On Wednesday April 27, the EastWest Institute and the Information Security Institute released the first joint Russian-American report to define critical terms for cyber and information security.
Prepared by a team of Russian and U.S. experts convened by EWI, Critical Terminology Foundations presents twenty terms – the basis for an international cyber taxonomy.
“It may seem like a small step, but Russians and Americans have never before sat down and really agreed on the terms that are the prerequisite for rules of the road for cyber conflict,” says EWI Chief Technology Officer Karl Rauscher who led the process with Valery Yaschenko, Director of the Information Security Institute at Moscow State University. “Defining terms together is the first step for creating international cybersecurity agreements.”
According to experts on the team, several bodies have sponsored efforts to create a U.S.-Russian cyber glossary for over a decade, but they stalled out on the definition of an essential first term: cybersecurity itself. Unlike Americans, Russians saw cybersecurity as an inextricable part of a larger discussion on information security. In the EWI-led process, the group resolved this difference by consciously addressing “cyber” as a crucial subset of “information.”
Conducting analysis of usage and needs, engaging in rigorous discussion and consulting existing lexicons, the group went on to define terms ranging from cyberspace to cyber exploitation, then rendering each definition in English and Russian. The terms were presented in a three-component taxonomy structure that included the Theatre, the Modes of Aggravation and the Art. The next step, according to Rauscher, is to use the report to launch a multilateral discussion on the most critical terms for the development of international cybersecurity policy, which lags far behind rapidly moving technology.

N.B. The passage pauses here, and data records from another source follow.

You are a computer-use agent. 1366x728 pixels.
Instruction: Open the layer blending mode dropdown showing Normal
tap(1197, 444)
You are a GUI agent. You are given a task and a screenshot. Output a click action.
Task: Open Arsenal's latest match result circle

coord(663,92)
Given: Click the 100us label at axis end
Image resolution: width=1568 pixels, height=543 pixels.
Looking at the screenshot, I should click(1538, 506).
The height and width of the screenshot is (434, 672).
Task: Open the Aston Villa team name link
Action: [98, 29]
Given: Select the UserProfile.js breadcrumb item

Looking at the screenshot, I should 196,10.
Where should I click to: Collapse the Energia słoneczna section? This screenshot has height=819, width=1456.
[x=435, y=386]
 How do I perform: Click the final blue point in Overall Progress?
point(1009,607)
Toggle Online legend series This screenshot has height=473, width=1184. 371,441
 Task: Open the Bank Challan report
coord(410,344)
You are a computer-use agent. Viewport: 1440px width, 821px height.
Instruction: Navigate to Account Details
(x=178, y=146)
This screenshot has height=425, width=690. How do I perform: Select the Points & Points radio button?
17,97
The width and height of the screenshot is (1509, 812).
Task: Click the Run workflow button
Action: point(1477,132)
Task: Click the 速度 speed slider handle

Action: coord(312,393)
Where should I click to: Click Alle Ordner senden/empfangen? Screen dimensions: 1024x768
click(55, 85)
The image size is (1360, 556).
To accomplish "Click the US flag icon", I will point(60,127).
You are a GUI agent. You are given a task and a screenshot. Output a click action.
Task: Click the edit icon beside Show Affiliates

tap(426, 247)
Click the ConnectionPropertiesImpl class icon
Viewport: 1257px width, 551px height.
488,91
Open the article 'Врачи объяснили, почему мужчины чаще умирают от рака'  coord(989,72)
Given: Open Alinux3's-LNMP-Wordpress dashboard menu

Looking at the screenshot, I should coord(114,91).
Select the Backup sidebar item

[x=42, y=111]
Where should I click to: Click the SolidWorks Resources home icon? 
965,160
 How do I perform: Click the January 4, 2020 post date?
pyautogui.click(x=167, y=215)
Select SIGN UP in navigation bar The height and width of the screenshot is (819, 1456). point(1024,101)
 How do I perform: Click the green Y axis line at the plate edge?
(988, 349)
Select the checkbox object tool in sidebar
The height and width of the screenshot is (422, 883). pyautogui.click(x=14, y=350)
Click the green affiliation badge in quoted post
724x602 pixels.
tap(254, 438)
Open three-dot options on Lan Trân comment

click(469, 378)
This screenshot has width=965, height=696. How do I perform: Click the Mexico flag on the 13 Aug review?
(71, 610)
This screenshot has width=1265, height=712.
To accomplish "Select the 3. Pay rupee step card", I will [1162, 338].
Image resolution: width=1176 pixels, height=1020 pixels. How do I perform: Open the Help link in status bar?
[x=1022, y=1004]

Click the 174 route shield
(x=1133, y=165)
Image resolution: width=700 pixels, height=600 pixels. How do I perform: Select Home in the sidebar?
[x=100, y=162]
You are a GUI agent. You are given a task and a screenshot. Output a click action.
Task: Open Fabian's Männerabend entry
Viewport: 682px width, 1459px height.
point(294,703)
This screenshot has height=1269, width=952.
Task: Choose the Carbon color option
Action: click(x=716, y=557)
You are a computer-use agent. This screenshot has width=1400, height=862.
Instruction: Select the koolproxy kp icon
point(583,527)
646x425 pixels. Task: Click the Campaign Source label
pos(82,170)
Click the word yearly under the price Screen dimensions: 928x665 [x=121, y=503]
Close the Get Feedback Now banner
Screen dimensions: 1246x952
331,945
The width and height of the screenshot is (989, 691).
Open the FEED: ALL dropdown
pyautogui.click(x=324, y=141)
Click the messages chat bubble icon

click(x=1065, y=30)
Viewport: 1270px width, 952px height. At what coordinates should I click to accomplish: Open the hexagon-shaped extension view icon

Today, an advance edition of the report will be presented in Garmisch-Partenkirchen, Germany at the Fifth International Forum "Cooperation between Government, Civil Society and Business in the Field of Information Security and Combating Terrorism.”
Next, a multilateral working group on key terms will meet at EWI’s Second Worldwide Cybersecurity Summit, to be held in London June 1-2. The summit will bring together over 400 business, government and technical experts from around the world to find new solutions for securing cyberspace.
“Skeptics on both sides said that securing definitional agreement between Russians and Americans was an impossible task,” says EWI President John Mroz. “Thanks to the efforts of this team, the table is set for the start of meaningful multilateral conversations that lay the groundwork for ‘rules of the road’ agreements.”